According to the results of the present study, the mean percentage of microbial reduction in PDT-applied root canals is 97.8911%. So PDT used in the removal of the biofilm of E. faecalis is less successful than the LAI of NaOCl or the PUI of NaOCl and CHX. Ng et al.44 suggested that PDT application in addition to chemomechanical preparation contributed to the canal disinfection. In contrast, Souza et al.45 reported that PDT applied with two different photosensitizing agents (methylene blue or toluidine blue) did not contribute significantly to the chemomechanical preparation in E. faecalis elimination. Tennert et al.46 detected a success rate of 92.7% in the experimental group with PDT after primary infection, 99.9% in the SNI with NaOCl and 99.9% in the group with PDT and SNI combined. They found only PDT application to be significantly less successful. Wang and Huang47 compared the PUI of 2.5% NaOCl in terms of their efficacy in PDT and combined the use of both systems on E. faecalis. All three groups were found to be successful in eliminating E. faecalis, but the combined treatment was the most effective method.

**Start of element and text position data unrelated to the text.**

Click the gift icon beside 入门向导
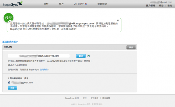175x107 pixels. click(x=86, y=4)
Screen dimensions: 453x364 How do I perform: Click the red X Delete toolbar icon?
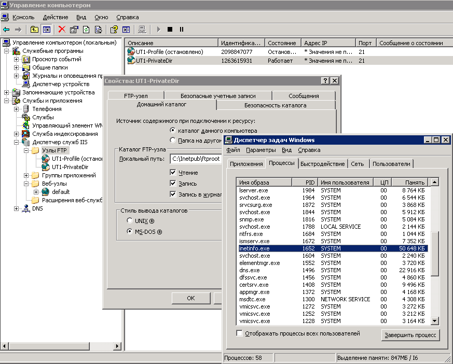pyautogui.click(x=62, y=30)
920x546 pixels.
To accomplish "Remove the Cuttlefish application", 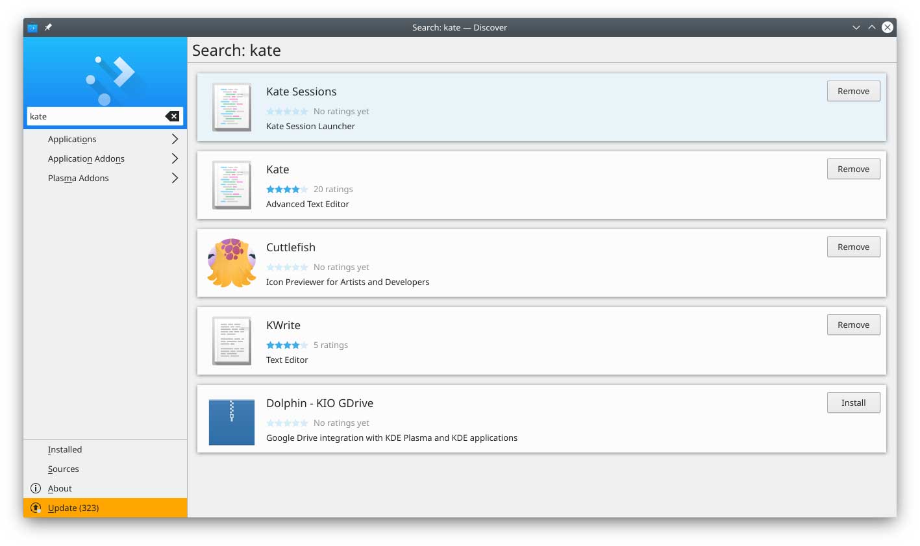I will click(x=853, y=247).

Meire et al.48 compared two different PDT systems with Er:YAG laser and Nd:YAG laser and reported that both PTD systems were weak in the elimination of the E. faecalis. The use of different PDT systems, the methodological differences of different photosensitizing agents, and the use of different light parameters make it difficult to compare the studies evaluating the microbial activity of PDT systems. It has been claimed that bacterial species and reproductive modes in the root canal system may affect PDT susceptibility.49 It has also been shown that the dentin, the dentin matrix, the pulp tissue, and the bacterial lipopolysaccharides can also affect the antimicrobial ability of PDT.50 Care should be taken when interpreting the results of the present study because the in vitro studies may not always reflect clinical conditions.


In the light of the results of this study, activation of NaOCl and CHX irrigation solutions by Er,Cr:YSGG laser or an ultrasonic system can be useful in the elimination of the E. faecalis from the canal. Photodynamic therapy showed a lower performance compared to these methods.